Capítulo XXII[editar]

Los mosquitos


Los mosquitos, las moscas, los piques y otros parásitos obligan al hombre a preservar su morada de los miasmas que inficionan la pureza del ambiente, necesaria para la vida, y a la práctica del aseo en su persona, que tanto importa para la conservación de la salud.

Las aguas encharcadas, las inmundicias y putrefacción de toda especie son los criaderos donde pululan las larvas de tan incómodos insectos, al mismo tiempo que son el foco de las emanaciones que alteran la bondad del aire respirable.

El único inconveniente real que tienen las islas es la molestia que causan los mosquitos en la estación del verano; pero, como sólo invaden por la noche, fácil es librarse de ellos con el uso del mosquitero, o ahuyentándolos con zahumerios. El barón de Humboldt en sus viajes por la América ecuatorial observó que los mosquitos no pasaban de una capa muy baja de la atmósfera, de unos doce a quince pies de altura; de modo que estableciendo a algunas varas de elevación un retrete para pasar la noche, se puede uno librar completamente de ellos, como vió el mismo Humboldt que lo había practicado cierto padre misionero.

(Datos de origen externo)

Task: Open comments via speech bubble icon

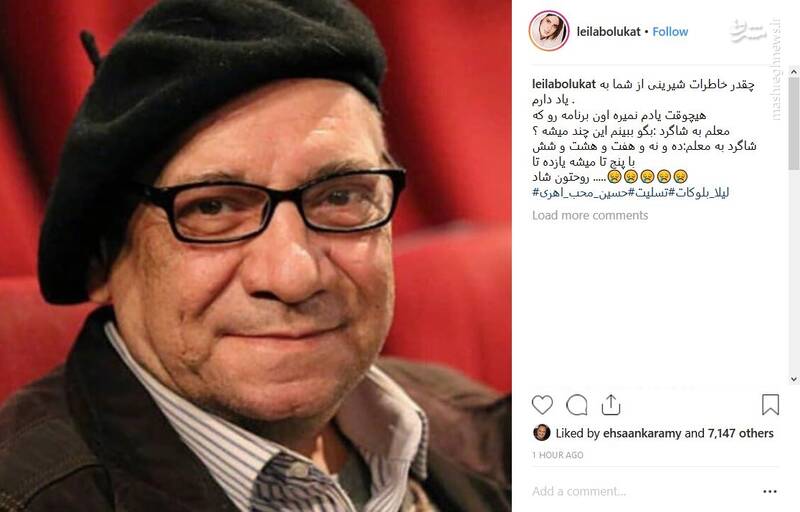Action: point(577,405)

Los indígenas habían hecho esa observación desde tiempos muy antiguos. Dice el padre Lafiteau que los conquistadores encontraron, en las márgenes del río de las Amazonas y del Orinoco, naciones numerosas que construían sus aldeas en el aire sobre troncos de palmas, a la altura de veinte pies del suelo, para librarse de la incomodidad de los mosquitos.

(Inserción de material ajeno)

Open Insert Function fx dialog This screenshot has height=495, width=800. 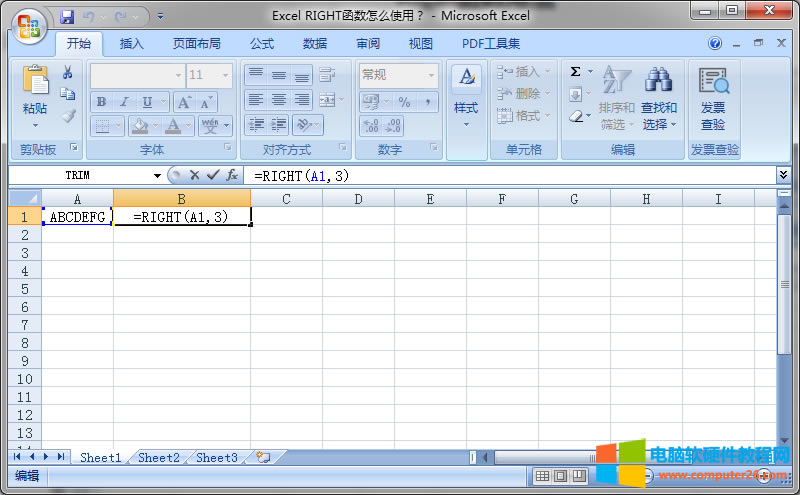coord(231,175)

Puede asegurarse, porque se ha experimentado en estos países, que los mosquitos también desaparecen o se disminuyen al paso que se aumenta la población. Sábese que el mosquito es un insecto que solamente en el agua se propaga, y ha de ser una agua completamente tranquila. Pretender, fundándose en la propia observación, que estos insectos se multiplican entre el follaje, es repetir un error vulgar que sólo prueba la falta de nociones sobre la historia natural.

Depone la hembra del mosquito sus huevecillos sobre la superficie del agua estancada, porque es necesaria la quietud del líquido para la incubación, el nacimiento de su prole y las transformaciones por que tiene que pasar. Permanece la nidada flotando hasta que empollada por el calor del ambiente, salen a los dos días unas larvas semianfibias que viven y crecen dentro del agua, hasta que llega la época de su metamorfosis, antes del mes. Entonces vuelven a flotar en estado de crisálidas, que es cuando se van transformando en insectos alados, y en breve tiempo, rompiendo la túnica que lo envuelve, sale el mosquito hecho y derecho, para tormento de los demás vivientes.

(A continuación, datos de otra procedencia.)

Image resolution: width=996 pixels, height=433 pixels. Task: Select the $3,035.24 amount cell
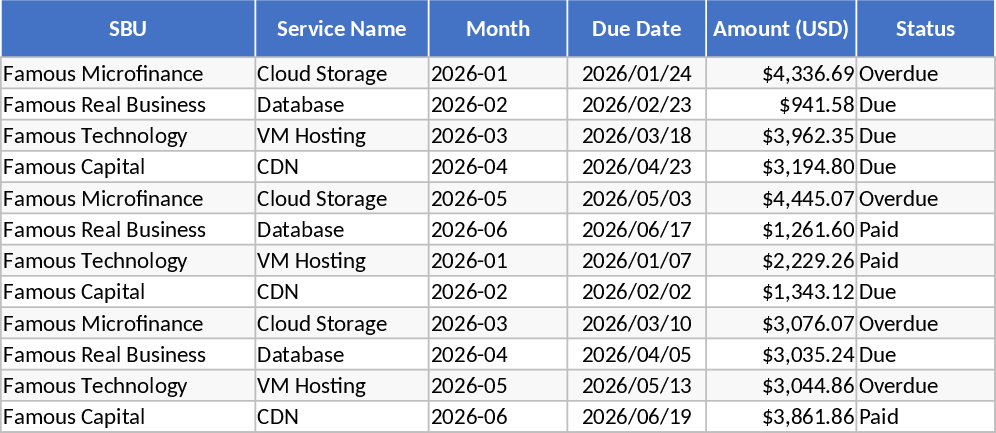[781, 355]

Ahora bien, con la populación y el cultivo de las islas, habrá cada vez menos aguas detenidas, porque se despejarán los canales obstruidos por los camalotes y árboles derribados, se limpiarán todas las acequias de desagüe, y se harán desaparecer los lagunajos para utilizar el terreno. Hoy es ya notable la diminución de los mosquitos en los puntos habitados del delta. Si en nuestras ciudades los hay (a veces más tenaces y astutos que los de las islas), es porque tienen su criadero en los aljibes y otros depósitos de aguas pluviales.

Además de que, esa molestia, sólo sentida en algunas noches calurosas del verano, ¿no está suficientemente compensada con la seguridad de no ser uno incomodado por ningún otro insecto ni sabandija de los que en todas partes abundan? En el delta no existen aquellos ápteros chupadores que nos privan del sueño, y que no podemos evitar con el mosquitero. En la apacible mansión de las islas no hay insectos que causen la menor molestia durante las horas del dia; no hay bichos ofensivos, ni reptiles ponzoñosos, ni se multiplica alli la oruga que despoja los árboles de nuestras quintas, ni existe la langosta que tala los campos, ni la hormiga destructora de las flores y las frutas. ¿Qué paraje hay en el mundo conocido, que con menos inconvenientes reúna mayores ventajas que las preciosas islas del río Paraná? ¡Cuántas regiones que hoy vemos cubiertas de plantas útiles y ganados de todas especies fueron antes el exclusivo dominio de las fieras! El hombre, atraído por la fertilidad del suelo, estableció allí su morada, destruyó los focos de infección, y ahuyentó los animales nocivos, taló las selvas, desaguó los pantanos, purificó el aire, labró la tierra y la obligó a fructificar y alimentar numerosos rebaños para su sustento y su riqueza.